TASK TO COMPLETE:
Output verbatim the part of the data that begins with the line containing "Task: Click the waveform" and ends with the line containing "coord(715,11)", including both of those lines. Omit the pictures.

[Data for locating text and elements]
-- Start --
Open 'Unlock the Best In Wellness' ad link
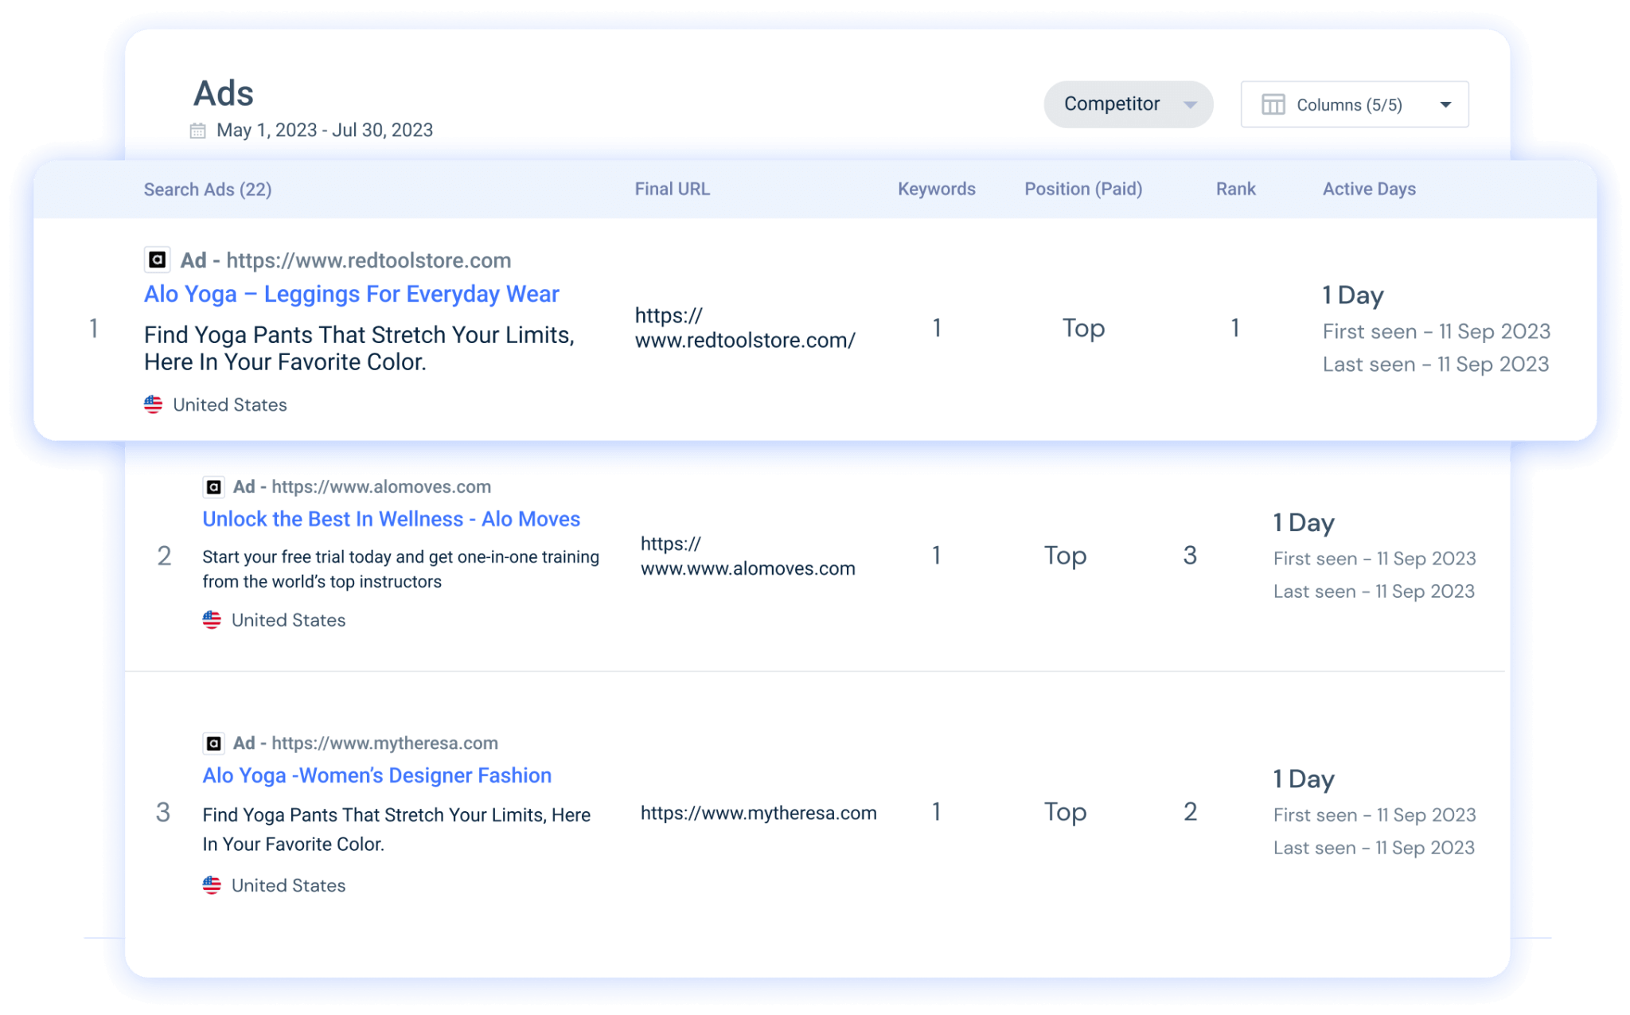The width and height of the screenshot is (1630, 1015). point(391,519)
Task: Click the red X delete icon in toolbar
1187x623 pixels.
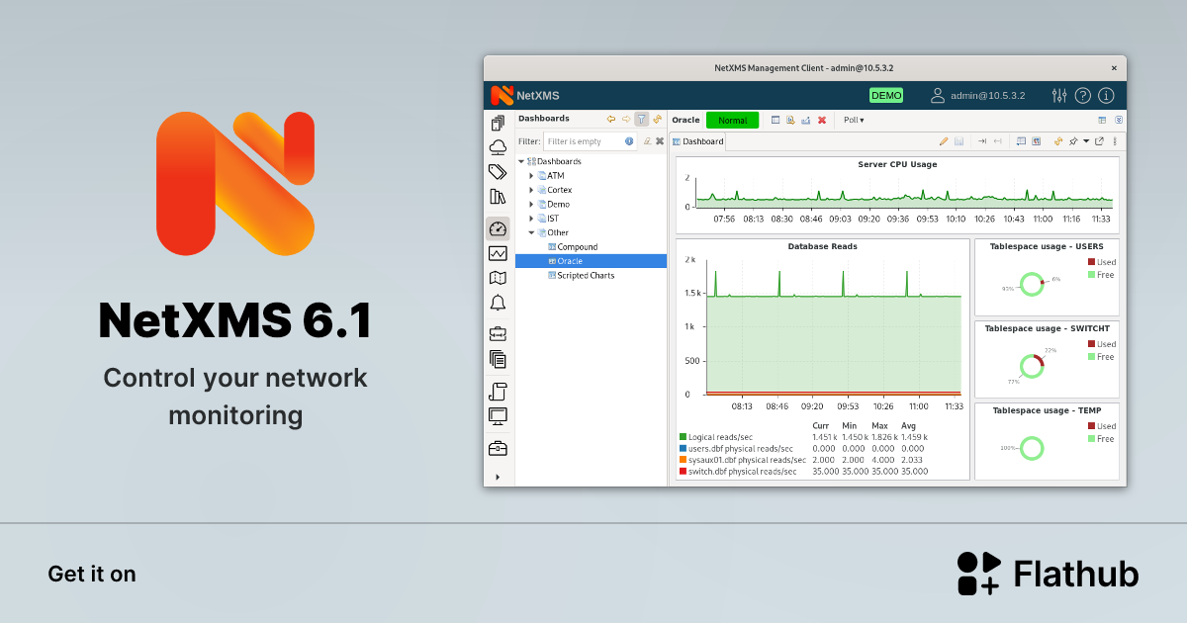Action: pyautogui.click(x=821, y=121)
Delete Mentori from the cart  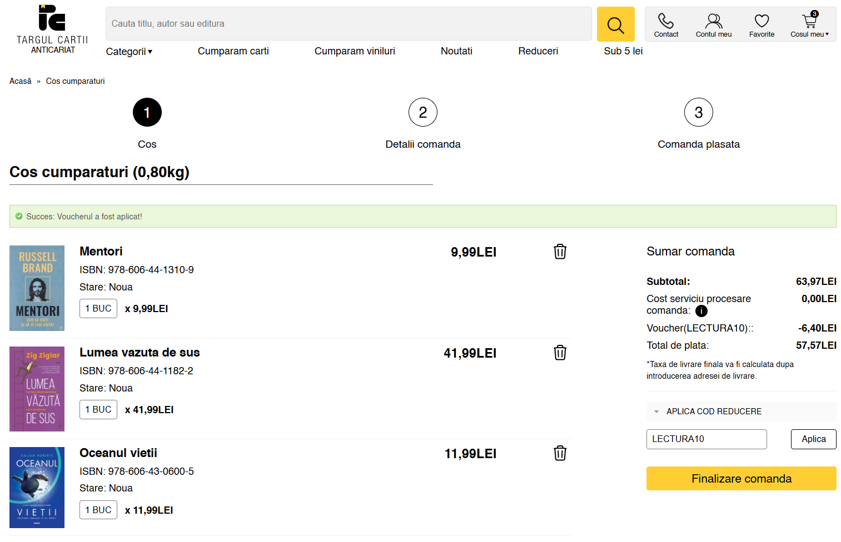click(560, 252)

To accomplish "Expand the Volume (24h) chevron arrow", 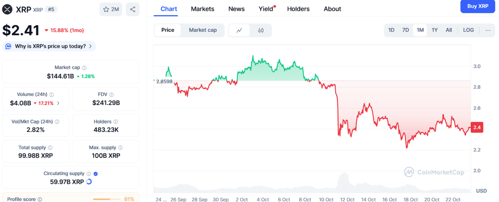I will [58, 103].
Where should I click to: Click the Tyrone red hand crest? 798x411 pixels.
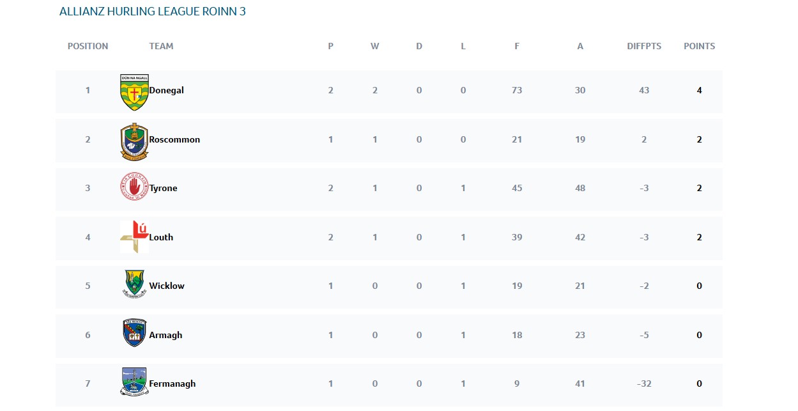tap(134, 188)
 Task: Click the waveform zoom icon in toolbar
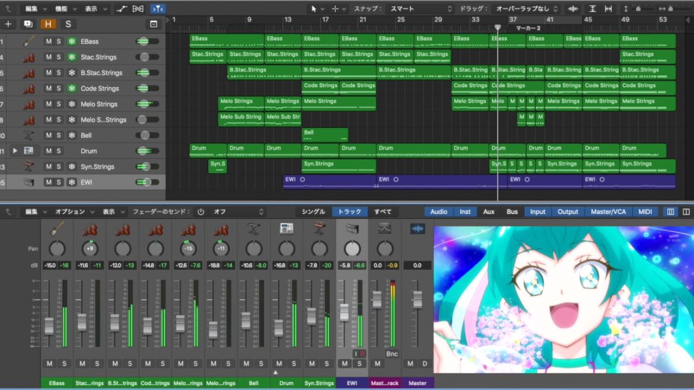coord(573,9)
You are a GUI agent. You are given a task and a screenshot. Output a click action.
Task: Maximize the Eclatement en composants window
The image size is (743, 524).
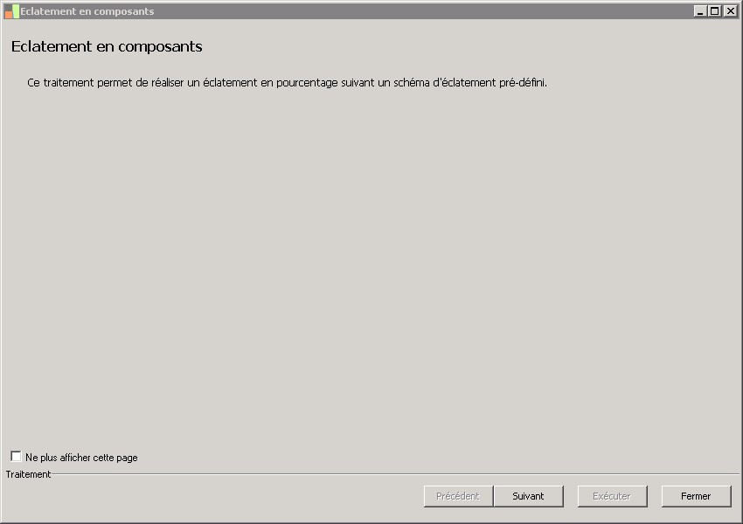coord(715,11)
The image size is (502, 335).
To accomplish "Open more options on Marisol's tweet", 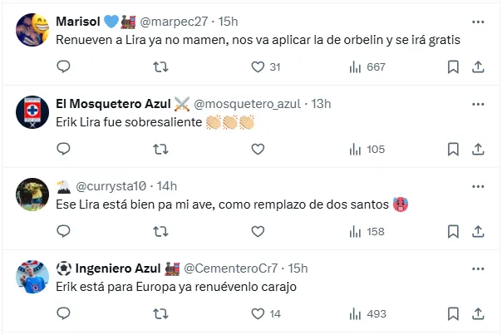I will coord(479,22).
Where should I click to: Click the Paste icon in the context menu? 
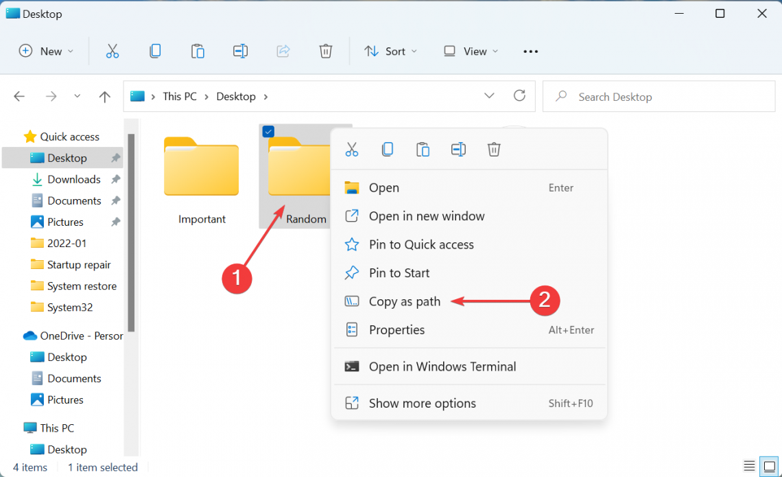tap(423, 149)
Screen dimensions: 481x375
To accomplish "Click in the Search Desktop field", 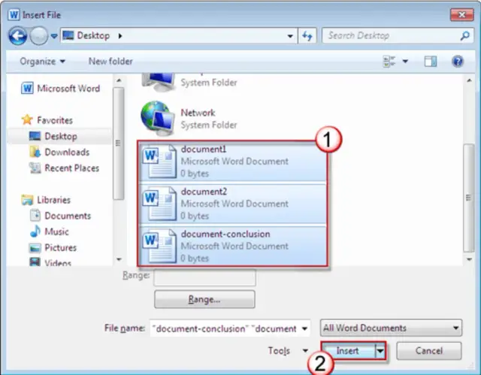I will [391, 35].
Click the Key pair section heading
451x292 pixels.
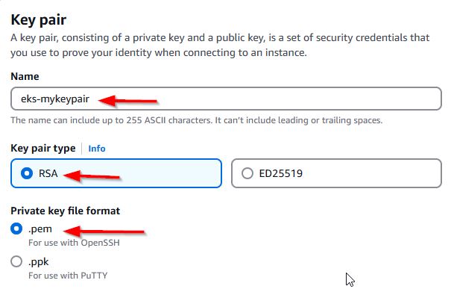pyautogui.click(x=39, y=20)
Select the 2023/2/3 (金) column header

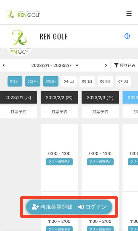coord(100,97)
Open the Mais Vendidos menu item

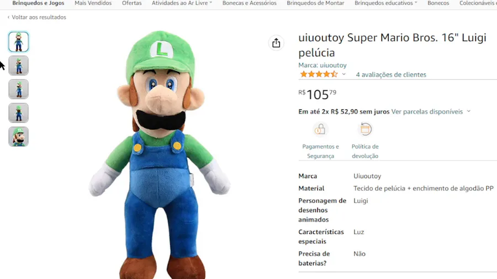(x=93, y=3)
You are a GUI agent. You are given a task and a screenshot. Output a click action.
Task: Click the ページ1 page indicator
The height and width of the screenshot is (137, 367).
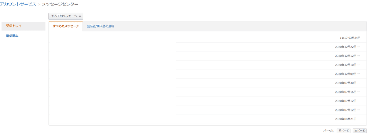[328, 131]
-- End --
SOLUTION TO THIS TASK:
 Task: Click the waveform zoom icon in toolbar
coord(573,9)
You are a GUI agent. You are given a task and a screenshot. Output a click action.
Task: Maximize the Eclatement en composants window
The image size is (743, 524).
coord(715,11)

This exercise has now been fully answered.